昔、個別指導塾でアルバイトを始めて間もない頃のこと。新しい塾長がやってきて「これまで、この教室は結果が出ていない。補習塾こそ、点数の取れるような授業をしなければなりません」といって具体的な授業の進め方をガラッと変えたら、講師陣から一斉に反発が起きました。「点数より大事なことがある」と。

塾長は首を傾げて「じゃあその大事なことって何ですか?」と問う。

「今の授業方法で生徒が勉強に興味を持って取り組んでくれています。目先の点数より、興味関心、本質的な理解が大切だと思います」とアルバイト講師。

塾長、応えていわく「みなさんの生徒さんは、宿題をちゃんとやってきますか? 部活が忙しかったとかいって、あまりやってこないでしょう。できの悪い子ほど、そのような傾向があるのです。そしてみなさんは、生徒が宿題をやってきたかどうか、きちんとチェックしていますか。そして成績の推移との相関を調べていますか。私は、調べました。次回、資料を配りますが、宿題の実行率と成績には相関があります。注意してください。全員が、とはいっていません。例外は少なくありません。しかし、講師のみなさんが、自分でその見極めができるとは、考えないでほしい。私が以前に指導した教室では、宿題のチェックをきちんとするようになってから、対象生徒の成績が上がり、また、教室で受講している科目を「好き」と回答した割合が増えました。生徒本人に訊ねると、宿題なんて忙しいから無理、といわれることが多いのです。しかし結果は、事前のアンケートの結果を遥かに超える8割弱の生徒が80%以上の割合で、宿題をやってくるようになったのです」。

残念ながら、私は資料をもう持っていない。ただ、教室の生徒たちの成績が、新塾長の指導であっという間に上がり、近隣教室で一番の上昇率を記録したのは事実です。

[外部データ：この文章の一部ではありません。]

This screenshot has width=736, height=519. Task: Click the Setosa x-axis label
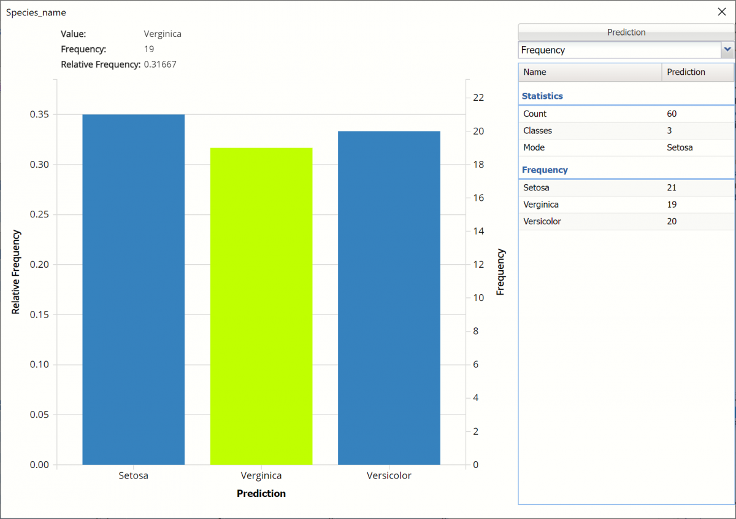pos(133,475)
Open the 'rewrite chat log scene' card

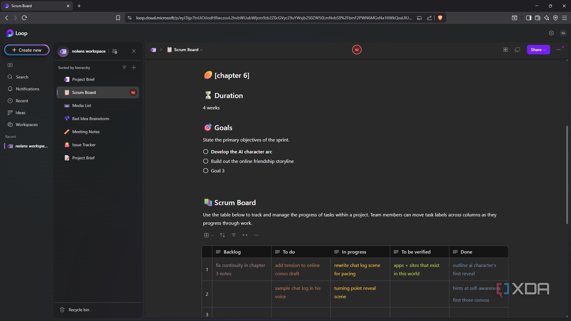click(x=357, y=269)
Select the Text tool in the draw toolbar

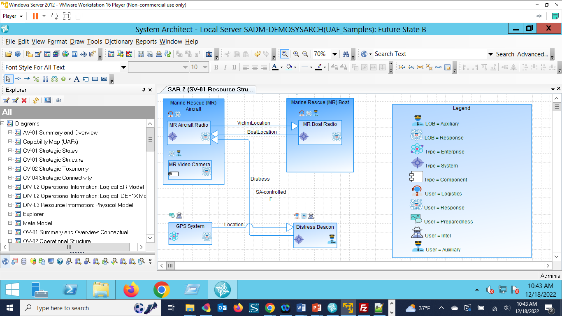tap(77, 79)
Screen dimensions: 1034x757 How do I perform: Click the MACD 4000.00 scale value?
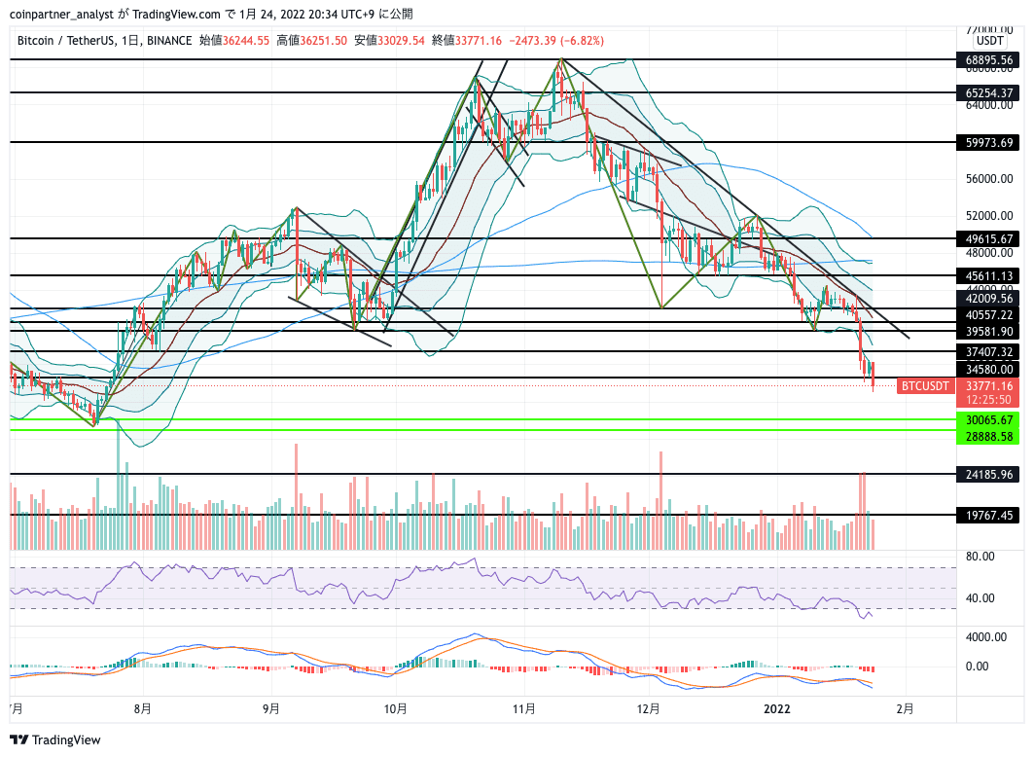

「今までの努力」を否定されて不満たらたらだった講師陣も、1学期の中間テスト後には、もう文句をいいませんでした。

「テストでいい点なんか取ったって……」という言葉を浴びるように耳にして育ってきたせいかどうか、学生中心のアルバイト講師陣は「点数稼ぎ」を蔑んでいたんですね。ところが、それは色眼鏡で世界を見ていたのであって、実際には、まず成績を上げなければ興味・関心も育ってこなかった。ずっと20点、30点しか取れなかった子が40点や50点を取ると、すごく喜んで、宿題などもきちんとやってくるようになるのです。

もちろん、本番で実力を発揮できなかった子もいます。だけど、ふだんから教室で小テストなどを積み重ねているから、バーチャルな自己像との比較ではなく、リアルな実力と比較になる。口先の言い訳は通用しなくなるわけです。逆に自信にも裏付けができるし、運で取れた高得点も正確に自覚するようになりました。

こうして結果が出てから振り返ると、講師陣の抵抗って何だったんだろう、と思うんですよね。詳細を詰めていくと途端にボロが出るようなレベルの「信念」を奉じて、生徒の笑顔を奪い、好成績への道を閉ざし、上辺では好かれていても本当には信頼されない講師になっていた。新塾長就任前、解約率の高さが教室の課題になっていたんです。それが如実に改善された……。

3.

いま私は経済に関心があるので、「よいデフレ論」をはじめ、社会を不幸に導く信念について、よく考えます。とある個別指導塾の一教室では塾長が蛮勇をふるって成功したわけですけど、国の経済政策となると、そういうわけにもいかない。こういうの、ホントどうにかできないものですかね。